Cu/Ni multilayer coatings prepared by RF/DC magnetron sputtering process were characterized using x-ray diffraction (XRD), nanoindentation and atomic force microscopy (AFM) techniques. Films deposited under certain deposition conditions showed the appearance of satellite reflections around the principal reflections in the XRD data, indicating the formation of superlattice structure. Nanohardness measurements were performed on the films prepared under different deposition conditions, e.g. modulation wavelength (Λ), copper to nickel thickness ratio (tCu/tNi) and substrate temperature (Ts).
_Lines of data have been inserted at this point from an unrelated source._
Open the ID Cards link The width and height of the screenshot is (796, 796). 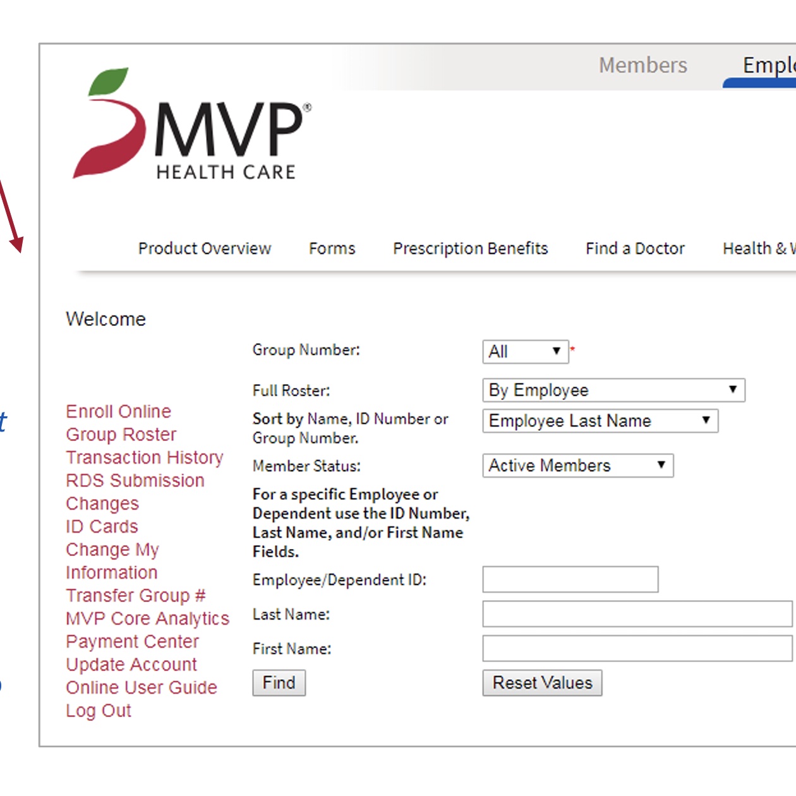[x=102, y=526]
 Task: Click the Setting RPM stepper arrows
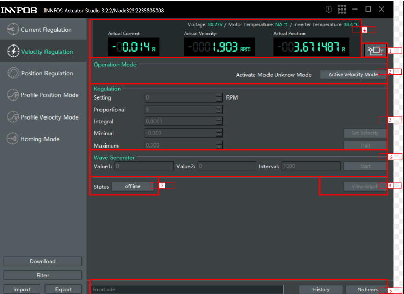[219, 97]
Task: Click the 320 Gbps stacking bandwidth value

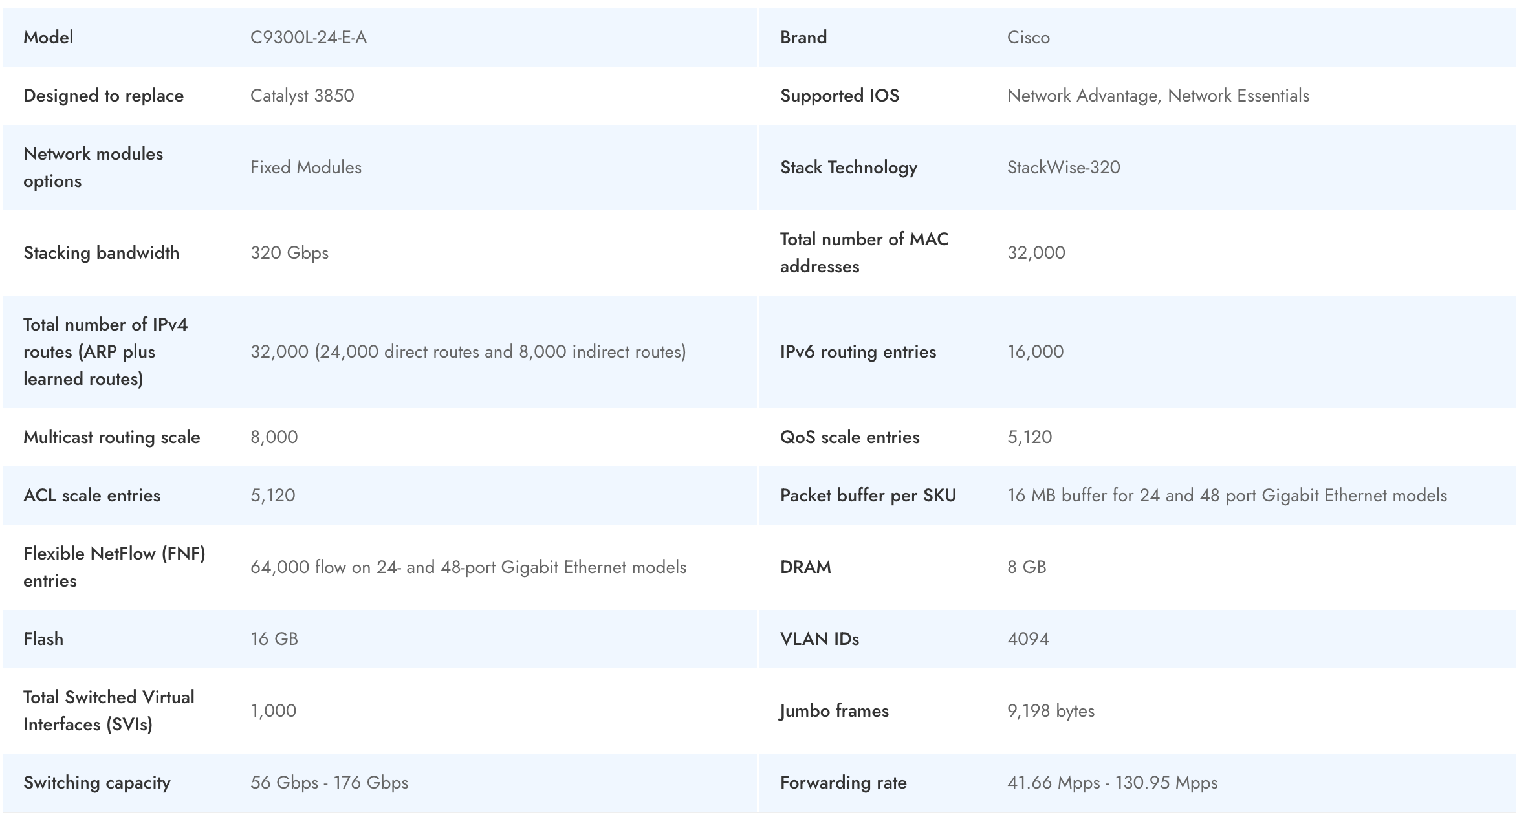Action: 289,253
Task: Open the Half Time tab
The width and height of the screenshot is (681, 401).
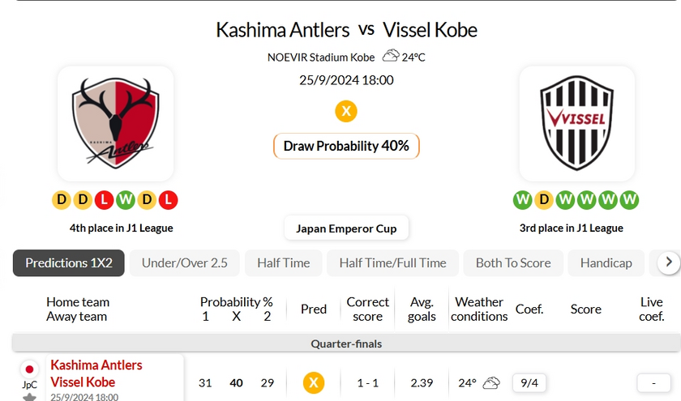Action: point(284,262)
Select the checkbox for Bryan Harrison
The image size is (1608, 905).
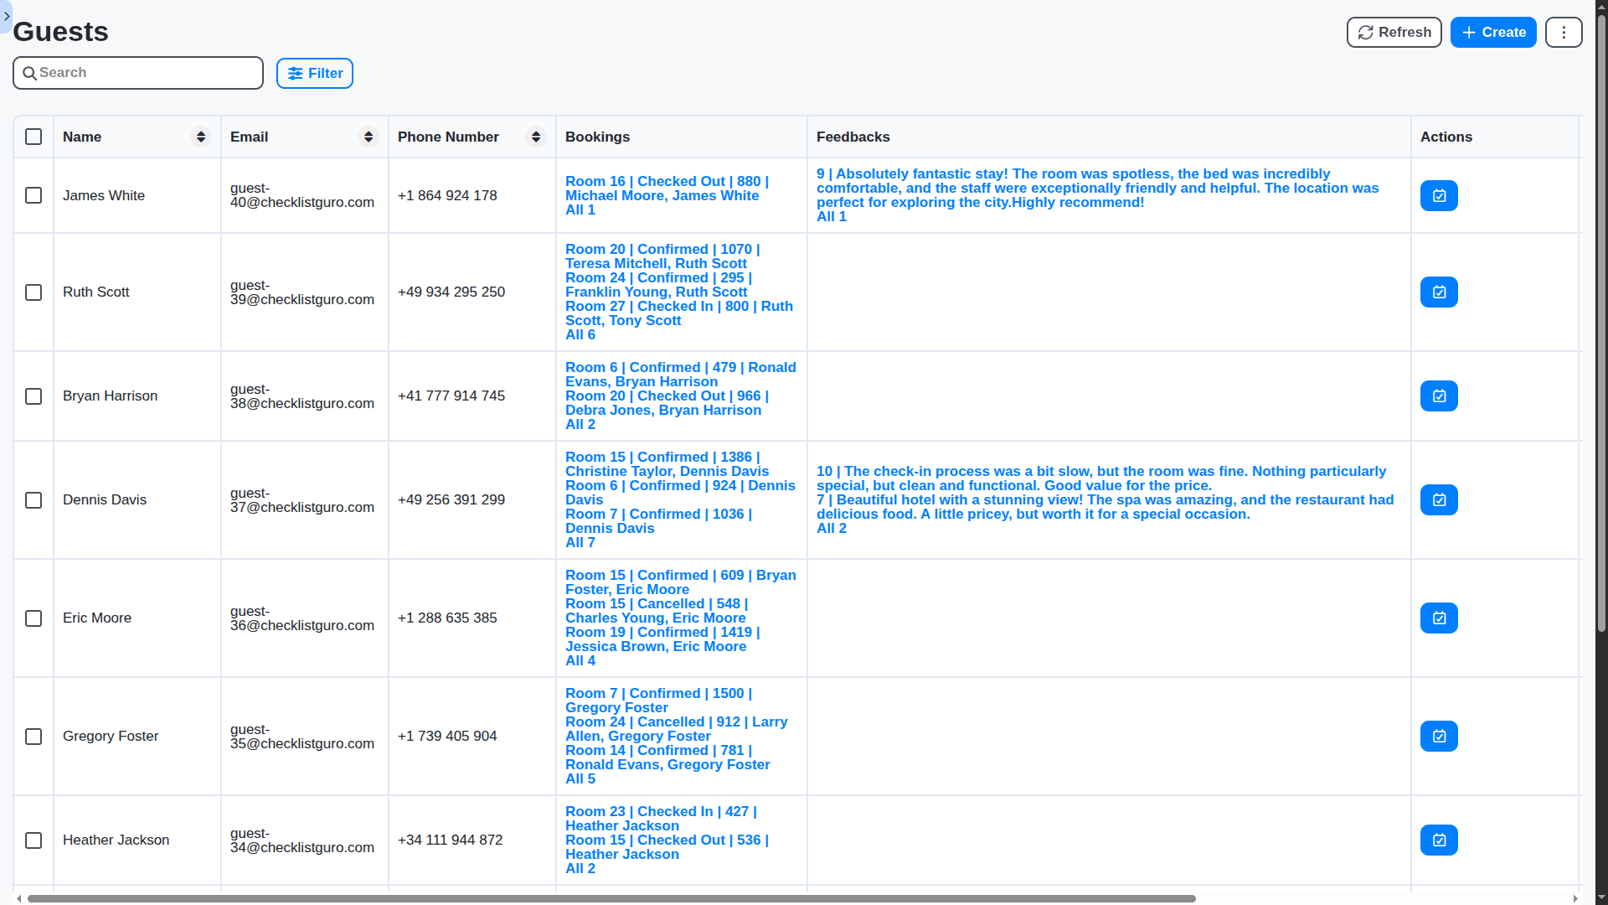click(34, 396)
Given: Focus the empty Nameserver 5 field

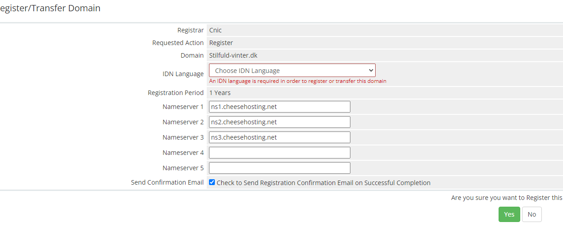Looking at the screenshot, I should pyautogui.click(x=279, y=168).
Nanohardness data revealed that the hardness was enhanced by a factor of ∼2.5 times that of the rule-of-mixtures value. This enhancement in hardness occurred over a limited range of Λ. The results indicated that the hardness also depends on the copper to nickel thickness ratio and for tCu/tNi≃0.30 the films exhibited a maximum hardness. The hardness increased almost linearly with substrate temperature up to 200 °C and got saturated at 250 °C. No considerable change in the hardness was observed after vacuum annealing of the coatings. Imaging of the residual imprints by AFM revealed pile-up formation after indentation. The extent of pile-up, a measure of plastic flow of the material, was dependent on the preparation conditions of the multilayer coatings.